### ENTRIES SUPPLIED:

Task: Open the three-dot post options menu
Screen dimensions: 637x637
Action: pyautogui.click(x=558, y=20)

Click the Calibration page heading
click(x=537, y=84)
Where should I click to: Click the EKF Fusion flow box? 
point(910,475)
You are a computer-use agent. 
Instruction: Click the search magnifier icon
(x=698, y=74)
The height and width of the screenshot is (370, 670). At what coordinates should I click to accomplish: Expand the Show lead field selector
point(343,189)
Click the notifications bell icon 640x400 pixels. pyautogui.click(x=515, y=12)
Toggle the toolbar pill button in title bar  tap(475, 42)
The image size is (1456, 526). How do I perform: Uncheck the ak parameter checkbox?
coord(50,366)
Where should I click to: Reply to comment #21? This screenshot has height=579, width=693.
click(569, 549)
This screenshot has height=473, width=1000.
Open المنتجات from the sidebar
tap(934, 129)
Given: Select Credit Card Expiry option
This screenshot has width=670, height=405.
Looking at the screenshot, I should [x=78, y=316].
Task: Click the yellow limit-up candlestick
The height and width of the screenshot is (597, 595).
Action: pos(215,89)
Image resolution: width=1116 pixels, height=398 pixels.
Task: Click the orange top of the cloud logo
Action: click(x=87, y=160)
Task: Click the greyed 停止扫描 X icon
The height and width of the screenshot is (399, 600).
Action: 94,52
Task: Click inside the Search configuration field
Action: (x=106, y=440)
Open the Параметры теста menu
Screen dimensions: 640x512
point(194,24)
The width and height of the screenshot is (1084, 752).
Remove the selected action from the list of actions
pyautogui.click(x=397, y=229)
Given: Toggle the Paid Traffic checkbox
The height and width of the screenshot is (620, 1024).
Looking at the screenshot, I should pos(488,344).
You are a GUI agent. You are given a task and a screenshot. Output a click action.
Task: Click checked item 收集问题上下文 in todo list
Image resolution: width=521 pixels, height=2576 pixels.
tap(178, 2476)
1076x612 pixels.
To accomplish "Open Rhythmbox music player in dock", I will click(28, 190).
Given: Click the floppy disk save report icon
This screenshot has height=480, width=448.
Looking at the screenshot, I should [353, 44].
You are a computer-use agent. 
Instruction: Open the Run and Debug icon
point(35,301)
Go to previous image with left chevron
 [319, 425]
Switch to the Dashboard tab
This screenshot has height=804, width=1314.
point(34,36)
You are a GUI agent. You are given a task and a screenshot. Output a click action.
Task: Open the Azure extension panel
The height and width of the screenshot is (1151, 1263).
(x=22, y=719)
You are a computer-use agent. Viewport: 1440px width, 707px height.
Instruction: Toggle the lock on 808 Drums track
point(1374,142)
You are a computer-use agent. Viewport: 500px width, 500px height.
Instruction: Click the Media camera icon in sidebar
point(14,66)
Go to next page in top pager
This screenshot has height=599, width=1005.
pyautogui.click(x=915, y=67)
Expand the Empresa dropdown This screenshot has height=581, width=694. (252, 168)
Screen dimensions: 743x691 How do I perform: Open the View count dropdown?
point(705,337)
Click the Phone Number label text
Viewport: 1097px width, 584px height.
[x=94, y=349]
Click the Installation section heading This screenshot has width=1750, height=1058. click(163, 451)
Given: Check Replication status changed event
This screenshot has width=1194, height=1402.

### ACTIVITY:
Lines that contain "computer" are the result; find them in the entries above and copy each one.

### RESULT FOR THIS TASK:
You are a computer-use agent. 
You are a computer-use agent. 
You are a computer-use agent. Viewport: 1440px width, 707px height.
You are a computer-use agent. Viewport: 500px width, 500px height.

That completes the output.